Help with Straight Line Question

Need help with this question, would appreciate seeing as much working as possible, thanks

A triangle has vertices L(2, 3), M(0, 2) and U(4, -2).


Find the coordinates of the orthocentre, H, of triangle LMU.

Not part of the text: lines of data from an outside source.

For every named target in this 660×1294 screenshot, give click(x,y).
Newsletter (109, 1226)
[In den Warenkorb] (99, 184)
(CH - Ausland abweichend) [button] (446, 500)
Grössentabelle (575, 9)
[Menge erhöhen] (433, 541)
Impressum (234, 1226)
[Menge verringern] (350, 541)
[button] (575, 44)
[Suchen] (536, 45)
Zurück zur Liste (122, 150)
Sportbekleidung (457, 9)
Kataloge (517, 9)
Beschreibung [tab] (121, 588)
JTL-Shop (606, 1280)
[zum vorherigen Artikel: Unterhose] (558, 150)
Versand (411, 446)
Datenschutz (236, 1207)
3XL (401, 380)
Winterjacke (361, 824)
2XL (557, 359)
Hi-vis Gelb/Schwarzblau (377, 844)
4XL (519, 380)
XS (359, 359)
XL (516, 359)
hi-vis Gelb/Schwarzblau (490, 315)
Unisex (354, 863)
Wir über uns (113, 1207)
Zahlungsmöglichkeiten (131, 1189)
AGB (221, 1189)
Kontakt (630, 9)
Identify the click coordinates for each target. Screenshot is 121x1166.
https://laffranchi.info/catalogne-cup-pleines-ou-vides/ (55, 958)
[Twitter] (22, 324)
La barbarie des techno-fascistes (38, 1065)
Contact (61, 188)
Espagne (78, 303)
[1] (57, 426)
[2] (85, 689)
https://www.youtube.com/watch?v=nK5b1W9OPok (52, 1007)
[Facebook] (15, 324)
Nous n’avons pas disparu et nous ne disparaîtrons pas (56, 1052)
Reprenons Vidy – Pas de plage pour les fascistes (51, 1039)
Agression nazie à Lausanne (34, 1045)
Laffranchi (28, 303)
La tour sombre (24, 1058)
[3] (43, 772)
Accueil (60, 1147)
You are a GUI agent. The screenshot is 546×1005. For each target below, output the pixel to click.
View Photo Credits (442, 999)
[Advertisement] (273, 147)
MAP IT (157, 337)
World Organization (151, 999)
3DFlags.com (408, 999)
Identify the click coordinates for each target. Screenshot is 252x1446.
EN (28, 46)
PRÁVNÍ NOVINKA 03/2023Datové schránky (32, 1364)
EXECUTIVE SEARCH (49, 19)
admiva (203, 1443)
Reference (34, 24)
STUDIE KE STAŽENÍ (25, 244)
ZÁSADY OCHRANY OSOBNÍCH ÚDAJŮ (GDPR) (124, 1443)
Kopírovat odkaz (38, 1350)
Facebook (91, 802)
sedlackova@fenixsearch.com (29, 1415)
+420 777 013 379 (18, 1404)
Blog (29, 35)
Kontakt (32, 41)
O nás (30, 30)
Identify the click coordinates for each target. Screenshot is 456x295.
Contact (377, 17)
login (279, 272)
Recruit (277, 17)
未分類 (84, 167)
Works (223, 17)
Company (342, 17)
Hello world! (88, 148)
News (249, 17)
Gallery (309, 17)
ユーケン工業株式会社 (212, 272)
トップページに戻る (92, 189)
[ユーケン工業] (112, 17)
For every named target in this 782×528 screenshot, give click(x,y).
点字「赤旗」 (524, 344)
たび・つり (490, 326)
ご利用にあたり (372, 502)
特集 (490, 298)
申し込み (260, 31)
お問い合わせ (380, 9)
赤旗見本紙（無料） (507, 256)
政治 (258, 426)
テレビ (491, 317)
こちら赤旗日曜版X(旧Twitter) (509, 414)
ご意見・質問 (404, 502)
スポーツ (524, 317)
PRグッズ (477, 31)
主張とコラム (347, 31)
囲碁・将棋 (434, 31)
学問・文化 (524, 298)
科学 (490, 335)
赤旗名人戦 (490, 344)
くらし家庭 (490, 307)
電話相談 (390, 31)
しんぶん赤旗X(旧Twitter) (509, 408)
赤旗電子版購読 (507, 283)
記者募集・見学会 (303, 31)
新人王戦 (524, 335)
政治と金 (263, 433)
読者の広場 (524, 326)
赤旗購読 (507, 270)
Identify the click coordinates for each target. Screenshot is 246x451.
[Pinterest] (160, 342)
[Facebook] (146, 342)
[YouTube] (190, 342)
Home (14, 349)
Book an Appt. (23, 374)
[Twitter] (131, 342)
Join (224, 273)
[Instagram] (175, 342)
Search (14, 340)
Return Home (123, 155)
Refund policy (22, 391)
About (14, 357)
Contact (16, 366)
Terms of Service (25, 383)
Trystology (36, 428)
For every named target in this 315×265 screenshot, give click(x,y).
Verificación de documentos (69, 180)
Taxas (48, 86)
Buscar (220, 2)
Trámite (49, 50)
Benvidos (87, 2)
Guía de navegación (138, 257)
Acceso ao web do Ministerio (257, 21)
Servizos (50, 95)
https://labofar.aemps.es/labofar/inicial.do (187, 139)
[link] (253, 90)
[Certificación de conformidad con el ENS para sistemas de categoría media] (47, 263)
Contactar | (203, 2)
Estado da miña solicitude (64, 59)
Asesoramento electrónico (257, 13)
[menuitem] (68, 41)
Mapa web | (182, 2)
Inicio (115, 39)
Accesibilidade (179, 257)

Thanks, would appreciate the steps for getting the final answer

Find the line that pases through the point M(0,2) and perpendicular to LU(2,3 4,-2):
Slope(m(LU)) = (-2-3) / (4-2) = -5/2
Slope perpendicular to the line m(LU):
m1 = -1/m(LU) = -1/-5/2 = 2/5
m1= 2/5
comparing to (y=mx+b) passing through the point M(0,2)
2 = 2/5x+b
2 = (2.5)*0 +b =>b = 2
y = (2.5)*x+2 = 5/2x+2 :lineM

Find the line that pases through the point L(2,3) and perpendicular to MU(0,2 4,-2):
Slope(m(MU)) = (-2-2) / (4-0) = -4/4 = -1
Slope perpendicular to th line m(M):
m2 = -1/m(LU) = -1/-1 = 1
m2=1
comparing to (y=mx+b) passing through the point L(2,3)
3 = 1*2+b
3 = 2 +b =>b = 1
y = 1*x+1 = x+1 :lineL

Find the line that pases through the point U(4,-2) and perpendicular to ML(0,2 2,3):
Slope(m(LU)) = (3-2) / (2-0) = 1/2
Slope perpendicular to th line m(M):
m3 = -1/m(LU) = -1/1/2 = -2
m3=-2
comparing to (y=mx+b) passing through the point U(4,-2)
-2 = -2x+b
2 = (-2)*4 +b =>b = 10
y = -2*x+10 = -2x+10 :lineU

Solve the eqM(lineM),eqL(lineL) to get the coordinate of th orthocenter.